For a good read, I’ll reach for Bill McKibben, Michael Pollan, Barbara Kingslover or Thomas Friedman’s upcoming “Hot, Flat and Crowded”.
Please forgive me for I have sinned. Click.
News Flash: check out today’s LA Times Steve Lopez column on the Orange County Fair and Kimberly Barnes, 4-H Club member, president of her chapter of the Future Farmers of America and award winning goat farmer from Tehachapi, CA. She’s off to Iowa State University to become a veterinarian.
Saturday, August 2, 2008
You Ought To Be In Pictures
I had missed the chance to see it earlier this year when The California Endowment, a nonprofit whose mission includes promoting improvements in the health status of all Californians, featured it in one of its evenings on food policy.
While a picture is a thousand words, a moving picture ups the ante exponentially.
The film was not only informative about the role of corn in our lives, but just a darn good flick. It’s a sweet story of two friends returning to the shared Mid-Western roots of their great-grandfathers’ generation, roots they didn’t know they had in common when they met in college in Boston.
What’s more, they spurred Mr. Local to action. He’s been willing to follow my lead with our incremental steps To Live Local. What’s not to like if Mrs. Local is saving money with fewer rolls of paper towels and pesto made from the basil in her container garden? But this movie opened up his eyes without me having to harangue him at the kitchen counter, something that doesn’t work much anyway.
So when he came back from a trip to the market, he rushed in with a find that he was bursting to share, much like a little boy bringing home some bugs to show Mom.
Look at this he said and thrust a bottle of Bull’s-Eye Barbecue Sauce in my face. No high fructose corn syrup written right on the label. The man was proud.
He had walked the condiment aisle checking labels. This brand was the only one he could find without Demon Corn in it. I went online to check out the Kraft Foods website. I was surprised, though not really, to find that they didn’t brag about being healthier but just offered up an advertise-y new product kind of pitch instead. Had I actually expected them to fess up to polluting our bodies?

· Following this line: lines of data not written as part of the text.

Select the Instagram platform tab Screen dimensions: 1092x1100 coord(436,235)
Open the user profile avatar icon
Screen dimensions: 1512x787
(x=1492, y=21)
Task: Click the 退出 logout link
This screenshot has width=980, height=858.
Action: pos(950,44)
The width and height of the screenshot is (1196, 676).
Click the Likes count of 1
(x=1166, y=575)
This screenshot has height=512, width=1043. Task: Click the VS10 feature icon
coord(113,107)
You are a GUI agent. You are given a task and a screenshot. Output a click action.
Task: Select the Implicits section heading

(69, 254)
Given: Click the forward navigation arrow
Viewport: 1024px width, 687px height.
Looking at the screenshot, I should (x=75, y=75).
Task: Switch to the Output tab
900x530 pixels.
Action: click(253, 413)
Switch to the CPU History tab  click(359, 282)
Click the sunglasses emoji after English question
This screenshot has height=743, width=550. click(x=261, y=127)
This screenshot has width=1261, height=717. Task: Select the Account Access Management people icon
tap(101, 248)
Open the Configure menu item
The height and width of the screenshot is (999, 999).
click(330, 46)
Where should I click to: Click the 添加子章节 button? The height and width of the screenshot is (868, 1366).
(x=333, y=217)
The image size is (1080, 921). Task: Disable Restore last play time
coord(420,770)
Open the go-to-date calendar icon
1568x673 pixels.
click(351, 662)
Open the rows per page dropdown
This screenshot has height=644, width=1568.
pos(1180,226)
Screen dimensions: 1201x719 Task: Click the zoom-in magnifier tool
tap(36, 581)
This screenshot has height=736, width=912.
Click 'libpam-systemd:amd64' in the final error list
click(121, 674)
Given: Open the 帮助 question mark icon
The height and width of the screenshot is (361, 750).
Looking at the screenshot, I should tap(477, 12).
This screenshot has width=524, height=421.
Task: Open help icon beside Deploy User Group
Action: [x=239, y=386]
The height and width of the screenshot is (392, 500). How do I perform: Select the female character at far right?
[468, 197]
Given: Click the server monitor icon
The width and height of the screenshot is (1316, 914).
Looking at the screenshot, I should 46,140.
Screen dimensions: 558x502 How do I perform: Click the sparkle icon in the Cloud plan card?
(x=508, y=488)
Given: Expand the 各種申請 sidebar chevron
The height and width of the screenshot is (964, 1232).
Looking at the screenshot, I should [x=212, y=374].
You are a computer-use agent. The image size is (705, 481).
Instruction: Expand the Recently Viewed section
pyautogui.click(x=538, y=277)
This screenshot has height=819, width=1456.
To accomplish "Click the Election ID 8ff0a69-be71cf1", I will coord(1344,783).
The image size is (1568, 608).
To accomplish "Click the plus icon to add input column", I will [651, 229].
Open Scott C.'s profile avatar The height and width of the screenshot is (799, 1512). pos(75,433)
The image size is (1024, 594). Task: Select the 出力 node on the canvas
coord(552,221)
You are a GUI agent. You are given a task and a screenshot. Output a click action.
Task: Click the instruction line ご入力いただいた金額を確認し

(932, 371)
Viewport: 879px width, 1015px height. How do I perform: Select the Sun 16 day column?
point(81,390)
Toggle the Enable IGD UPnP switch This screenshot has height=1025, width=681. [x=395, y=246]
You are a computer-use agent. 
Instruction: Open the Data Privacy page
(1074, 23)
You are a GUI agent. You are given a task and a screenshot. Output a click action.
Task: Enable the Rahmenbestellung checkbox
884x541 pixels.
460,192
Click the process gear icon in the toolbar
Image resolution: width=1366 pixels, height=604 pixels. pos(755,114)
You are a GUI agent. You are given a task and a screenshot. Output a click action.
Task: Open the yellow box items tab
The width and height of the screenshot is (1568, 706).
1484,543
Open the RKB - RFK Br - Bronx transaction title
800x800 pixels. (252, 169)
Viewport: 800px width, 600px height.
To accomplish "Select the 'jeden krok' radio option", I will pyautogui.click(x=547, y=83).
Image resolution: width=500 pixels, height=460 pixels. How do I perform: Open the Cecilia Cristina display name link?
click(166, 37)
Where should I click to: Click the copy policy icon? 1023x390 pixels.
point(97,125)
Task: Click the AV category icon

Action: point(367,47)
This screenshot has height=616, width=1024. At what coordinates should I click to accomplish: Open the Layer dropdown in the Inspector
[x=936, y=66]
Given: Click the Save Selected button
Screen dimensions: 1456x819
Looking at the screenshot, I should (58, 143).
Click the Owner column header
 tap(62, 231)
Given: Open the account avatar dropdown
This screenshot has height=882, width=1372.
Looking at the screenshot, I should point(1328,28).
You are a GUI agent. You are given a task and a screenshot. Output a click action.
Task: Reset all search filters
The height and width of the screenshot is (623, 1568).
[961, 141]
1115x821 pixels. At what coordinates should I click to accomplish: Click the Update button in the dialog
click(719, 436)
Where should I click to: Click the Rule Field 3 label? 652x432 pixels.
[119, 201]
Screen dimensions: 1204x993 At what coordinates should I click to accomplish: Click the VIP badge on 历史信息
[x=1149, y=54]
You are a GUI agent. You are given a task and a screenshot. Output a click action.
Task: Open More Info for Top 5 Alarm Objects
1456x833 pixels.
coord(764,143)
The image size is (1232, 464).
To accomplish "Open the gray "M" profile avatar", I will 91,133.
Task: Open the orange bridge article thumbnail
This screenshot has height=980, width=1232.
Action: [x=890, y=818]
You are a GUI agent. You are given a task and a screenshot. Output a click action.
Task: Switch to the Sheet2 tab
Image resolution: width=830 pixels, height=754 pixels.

Later this week he stormed into my office once again, this time brandishing a bottle of cranberry juice from Costco. Look, no corn syrup. We’re back to cane sugar, he proclaimed. The man was on a roll.
Then came today’s news flash from the front page of the LA Times on the growing consumer demand for products without high fructose corn syrup. Vote with your wallet, folks. It’s the only effective protest that Big Corporate will respond to.
So now that I found the documentary aisle, small though it may be, I’m eager to hunt down more. And it seems I’m not alone. Michelle over at Green Bean Dreams has solicited comments about Sustainable Cinema and will be posting a list soon.
Hopefully in time for next weekend’s Movie-Sans-Microwavable-Popcorn-Night.